Structural (actual) discrepancy occurs when:
- Either the upper (femur) or lower (tibia) bone in one leg is actually shorter than that of the other leg.
Structural discrepancies can result from a growth plate injury during childhood or adolescence, fractures, or genetic and acquired conditions that affect bone growth. Some fractures can lead to overgrowth of bone during the healing process, resulting in longer than normal bone. Knee or hip replacement can result in a leg length discrepancy.
Functional (apparent) discrepancy usually occurs as a result of:
- Muscular weakness or inflexibility, at the pelvis or foot and ankle.
Over a number of years, one side of the spine, and muscle structure supporting it, may develop more strongly than the other resulting in scoliosis.
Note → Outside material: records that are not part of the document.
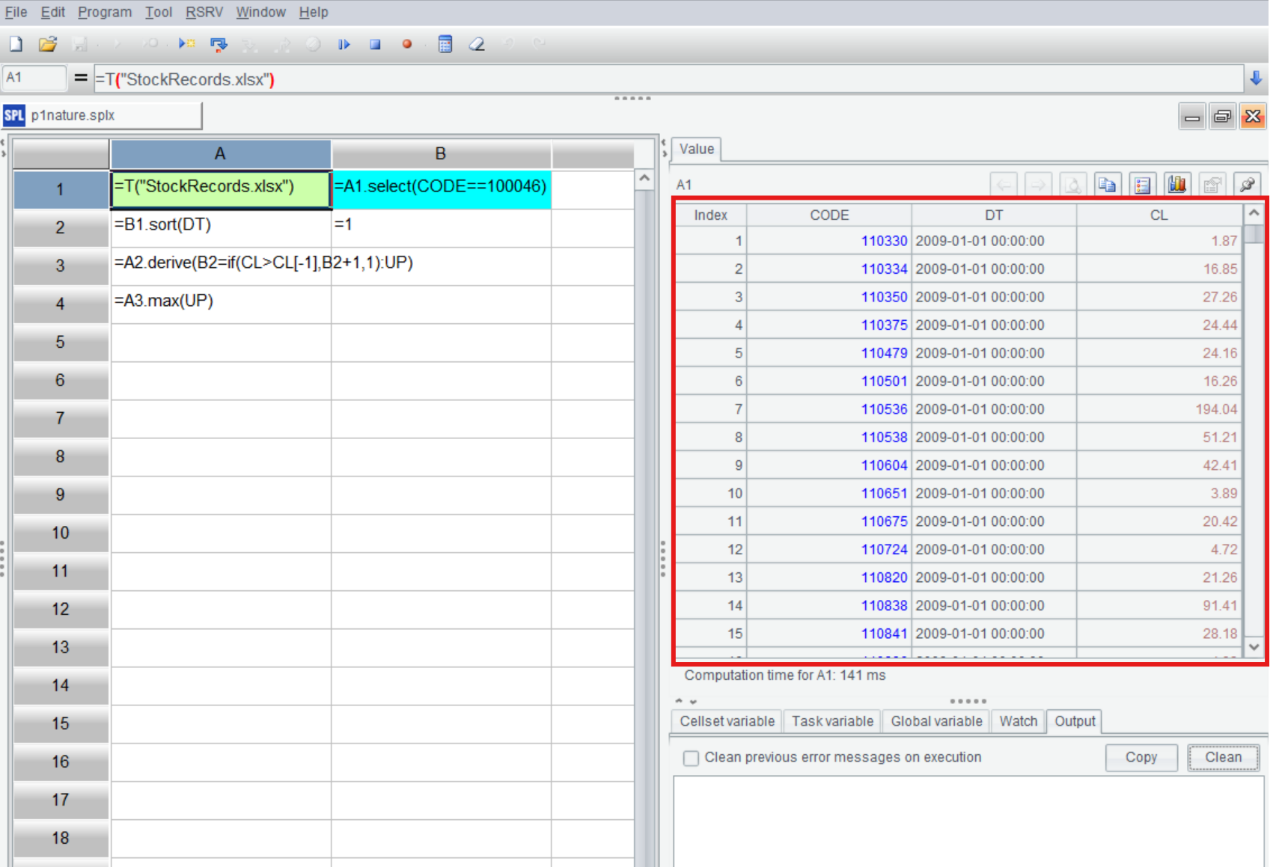Image resolution: width=1270 pixels, height=867 pixels.
Task: Switch to the Watch tab
Action: click(x=1018, y=721)
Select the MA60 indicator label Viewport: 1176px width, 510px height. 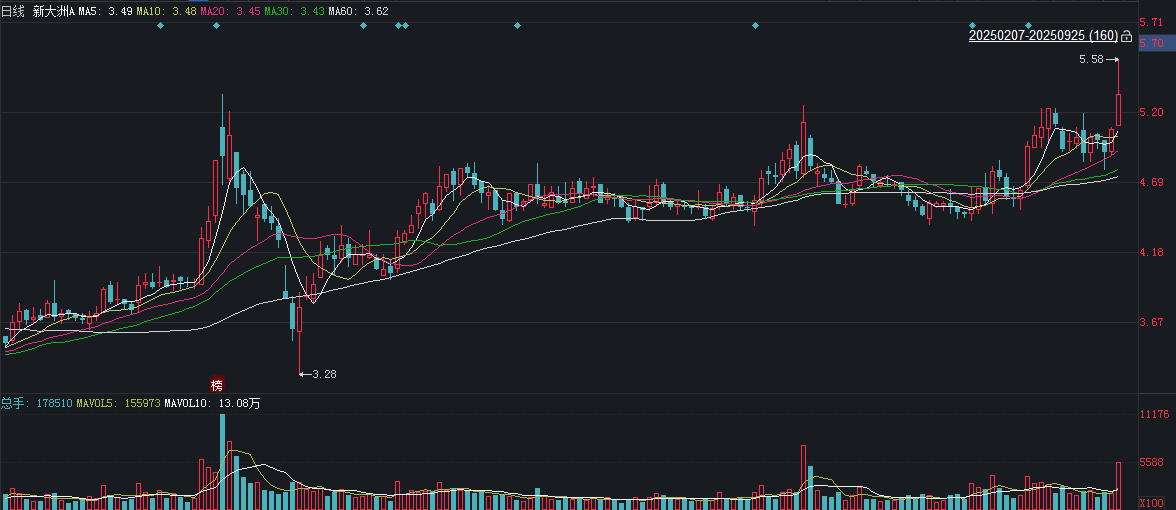click(358, 11)
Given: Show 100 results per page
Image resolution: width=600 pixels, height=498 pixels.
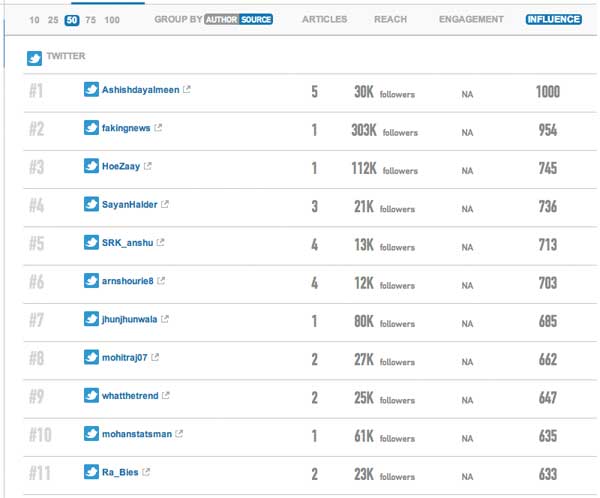Looking at the screenshot, I should click(112, 20).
Overuse of one side such as sleeping or carrying items on one side; or lifting suitcases or carrying children to one side.
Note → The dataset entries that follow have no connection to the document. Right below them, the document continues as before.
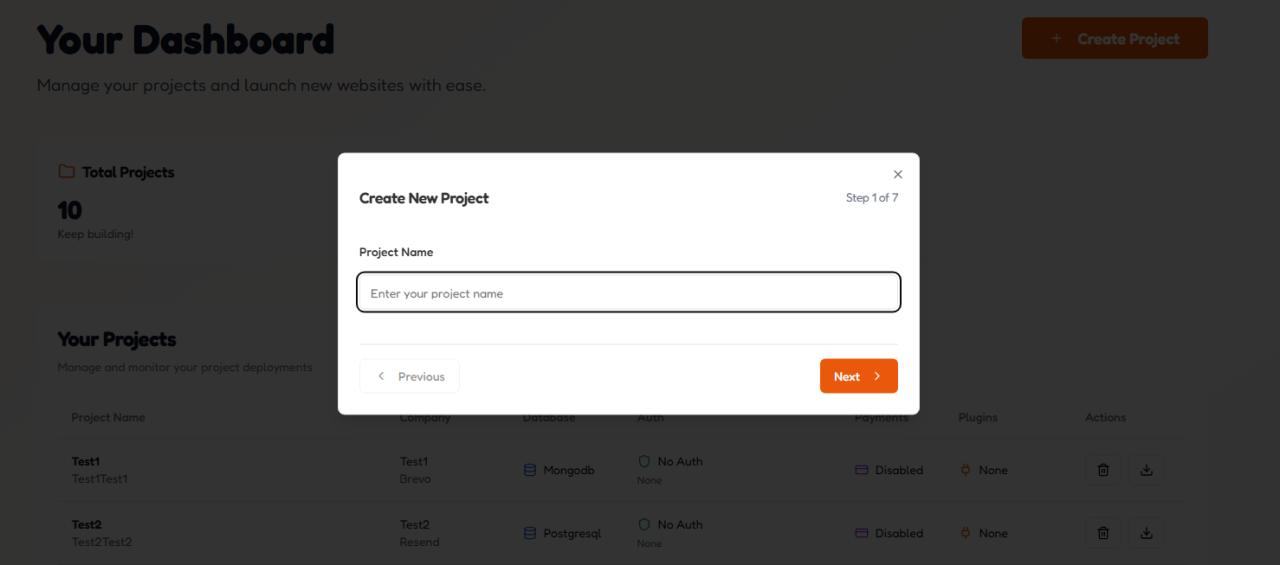Delete the Test2 project with trash icon
Image resolution: width=1280 pixels, height=565 pixels.
pos(1103,533)
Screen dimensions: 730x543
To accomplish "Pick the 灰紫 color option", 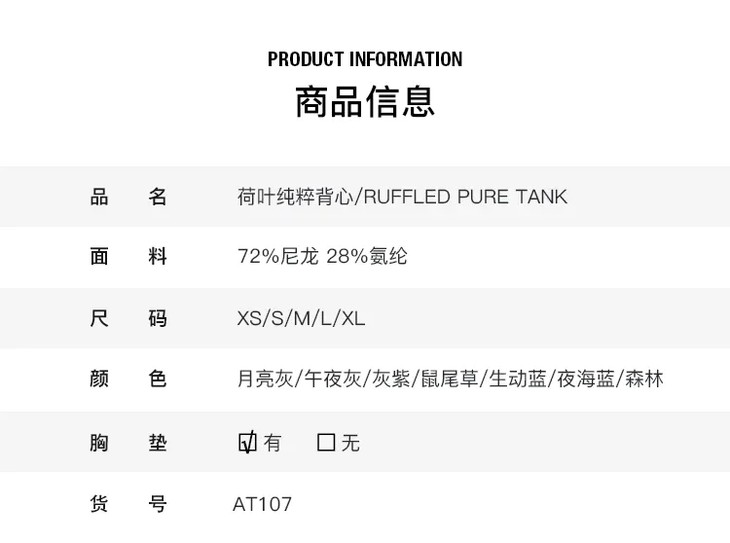I will 389,380.
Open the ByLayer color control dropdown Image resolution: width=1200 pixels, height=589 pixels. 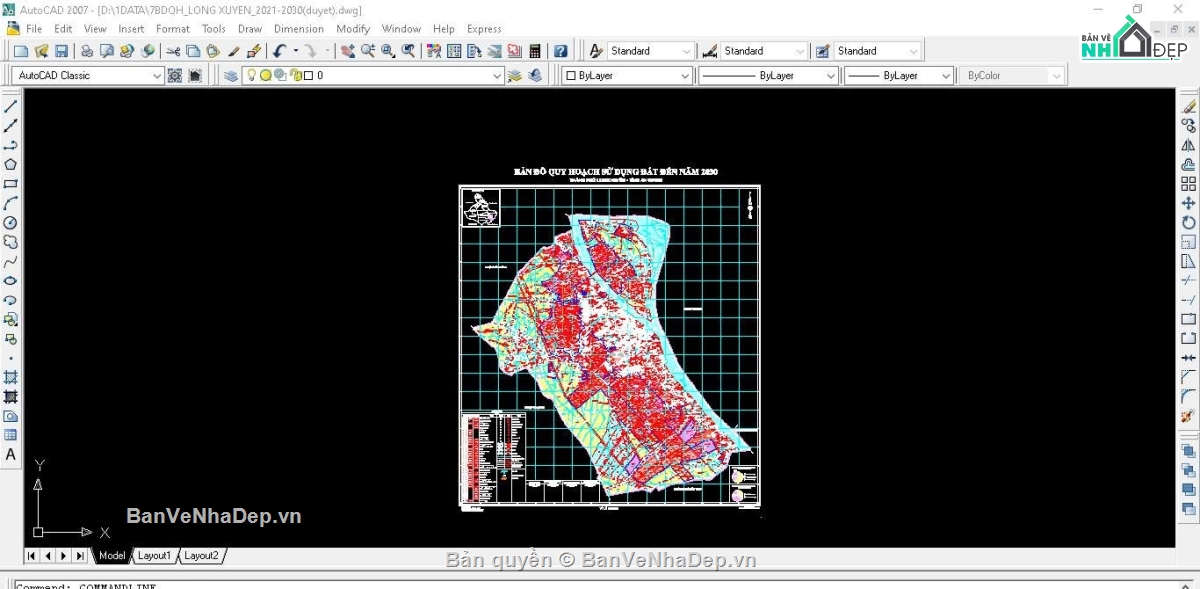pos(685,76)
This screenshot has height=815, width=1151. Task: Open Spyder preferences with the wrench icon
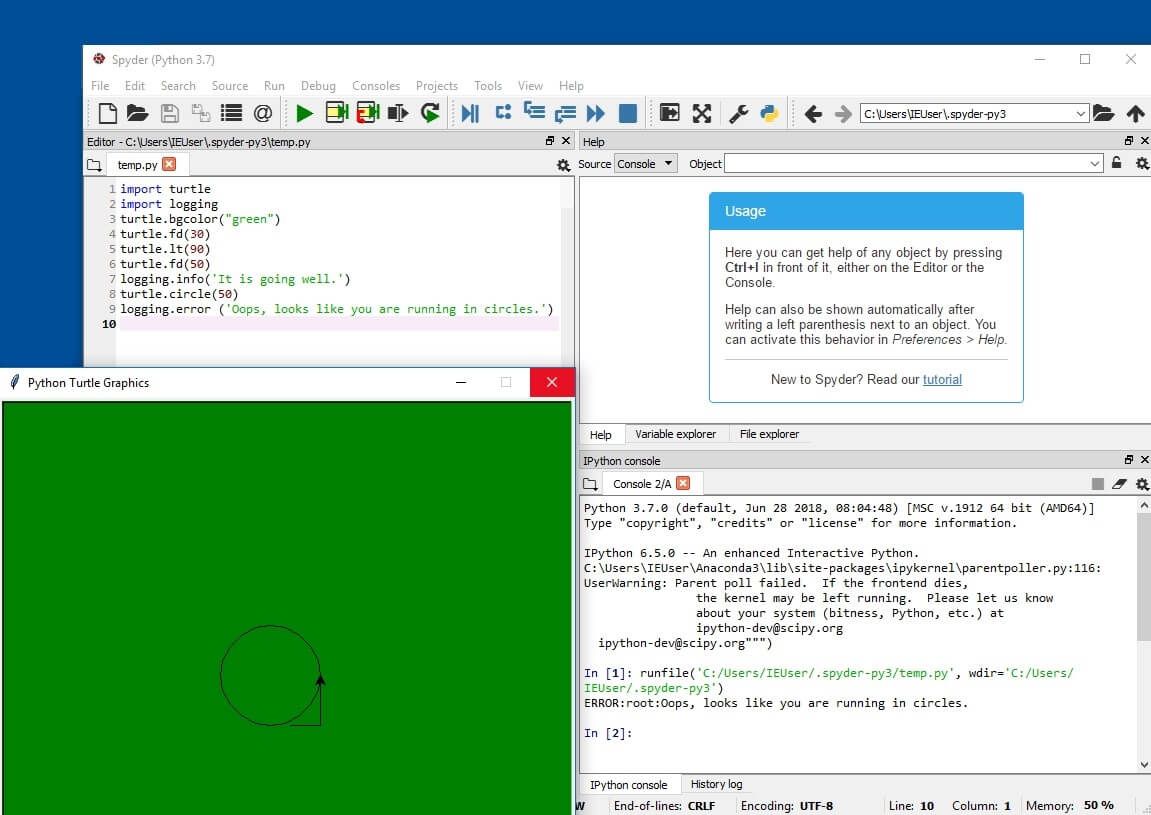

- Head tilt and shoulder drop, often toward longer leg.
- Iliotibial band friction syndrome (pain on the outside or lateral part of the knee).
- Piriformis syndrome (buttock pain that pain runs down the back of the leg).
- Asymmetrical arm swing.
- One leg is obviously shorter than the other.
- Pelvis higher on the longer side.
- Gait problems, such as limping, toe-walking, or rotation of the leg.
- A knee that’s chronically hyper extended on the short side and flexed on the long side.
- Pain in the back hip, knee, foot, and/or ankle.
- Symptoms affecting the lower limb that has a structural discrepancy usually appear first on the long leg side and include buttock pain, arthritis of the knee or hip, patellar tendonitis, patellofemoral pain syndrome, plantar fasciitis, medial tibial stress syndrome or metatarsalgia.
- Symptoms of the short leg include iliotibial band friction syndrome with lateral knee pain, trochanteric bursitis, sacroiliac discomfort, Achilles tendonitis and cuboid syndrome.
- If the patient just has a functional Leg Length Discrepancy, the symptoms will usually appear on the short side first and include plantar fasciitis, medial tibial stress syndrome, patellofemoral pain syndrome, iliotibial band syndrome, ipsilateral sacroiliac discomfort with contralateral low back pain, and secondary psoasitis.
At Mint Foot Care, we diagnose this condition by taking a comprehensive history, performing a leg measurement, biomechanical assessment and video gait analysis. The podiatrist may prescribe diagnostic imaging such as X-Rays and/or a CT scan.
Based on the findings a combination of treatment options may be prescribed including:
- Proper fitting and supportive footwear recommendations with an external heel raise if the discrepancy is greater than 20mm.
- Custom made orthotic therapy – orthotics may be prescribed to address any biomechanical factors such as over pronation.
- Heel lifts.
- Prescribed stretching and strengthening exercises.